Еще один из образцов негативного платонизма мы встречаем в программе Философского Собора. «Считаем, что назначение СВО заключается как раз в том, чтобы восстановить нормальный порядок вещей на том пространстве, которое исторически называется Малороссией» — отмечают организаторы Собора. Использование имени «Малороссия», так же, как и отказ в существовании отдельного украинского народа, отдельного украинского языка, отличающий немалое число русских патриотов, — результат следования логике мифа. Если история не повторяется, не воспроизводится, как в мифе, а длится, как в христианском мировоззрении, исторически это пространство называется «Украиной», существует украинский язык и украинский народ.
Как советский человек, воспитанный в сознании принадлежности к украинскому народу, не могу не напомнить о том, что украинская идентичность возникла не в результате распада СССР. Так, например, профессор П. В. Верховский в своих воспоминаниях об отце Василии Зеньковском отмечает: «По самосознанию он был русским украинцем, т. е. считая себя украинцем, он в самом украинском народе видел ветвь и неотъемлемую часть русского народа. Враждебное противопоставление русского украинскому было ему совершенно чуждо». (Подобную позицию занимал и Дмитрий Чижевский).

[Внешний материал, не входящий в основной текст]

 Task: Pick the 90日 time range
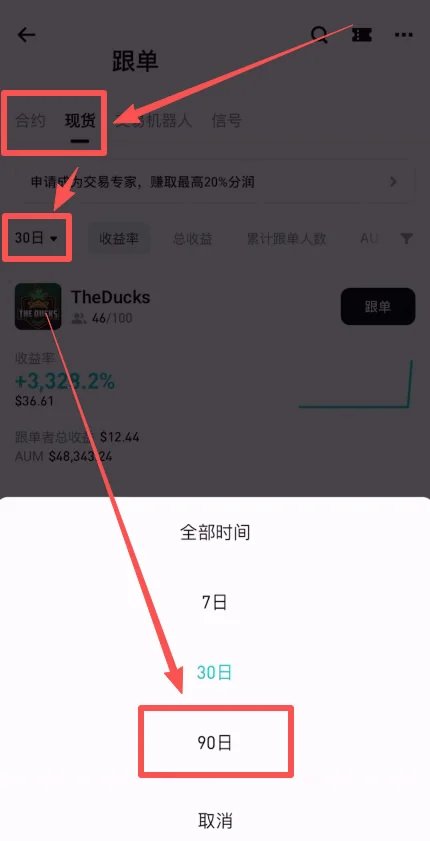[x=215, y=743]
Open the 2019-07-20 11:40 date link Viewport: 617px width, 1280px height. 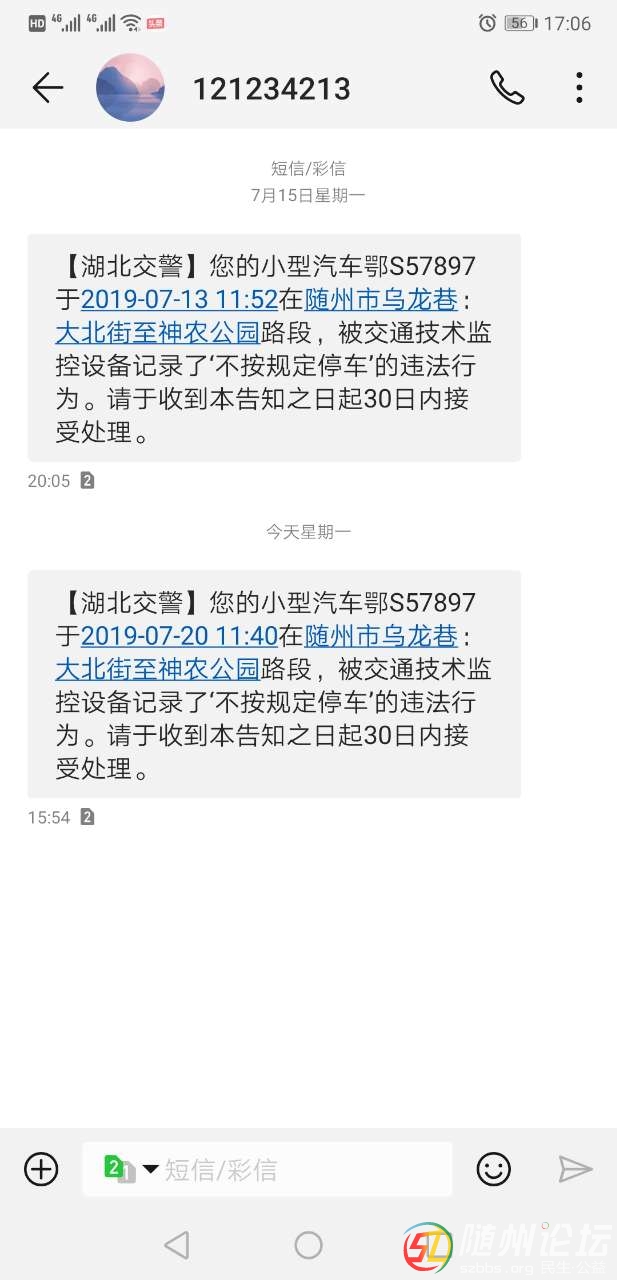click(179, 635)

Разговоры о несуществующей Украине, несуществующем украинском языке типически воспроизводят разговор о былых правах Константинополя. И в одном, и в другом случае мифы о прошлом восстают против реальности, живой жизни, истории.
Готовы ли мы допустить, что отрицание Украины и украинского является политическим вариантом ереси арианства, искажением православной политической триадологии? Если в богословии внутритроичных отношений недопустимы идеи о неравенстве Ипостасей и сомнительны идеи о «низшей божественности», то в политической теологии столь же уязвимы декларации о младших братьях и несуществующих языках.
Греческое высокомерие уже нарушило единство византийского содружества наций. К сожалению, Третий Рим во многом следует логике Рима Второго. Любовь предполагает вечно актуальную необходимость в Другом. Для того, чтобы быть вместе, необходима любящая воля к единству. Для того, чтобы «великое исправление имен» стало русским, оно должно начаться в России. Первопрестольные высокомерие и безразличие, псевдоимперская украинофобия — верный путь к тому, чтобы и Третий Рим, подобно своему предшественнику, стал мифологическим, несуществующим городом.
Священник Дмитрий Трибушный
*Мелетинский Е. М. Поэтика мифа. 3-е изд., репринтное. — М.: Издательская фирма «Восточная литература» РАН, 2000. — 407 с.
** Элиаде Мирча. Миф о вечном возвращении / Пер. с фр. Е. Морозовой, Е. Мурашкинцевой. — СПб.: Алетейя, 1998.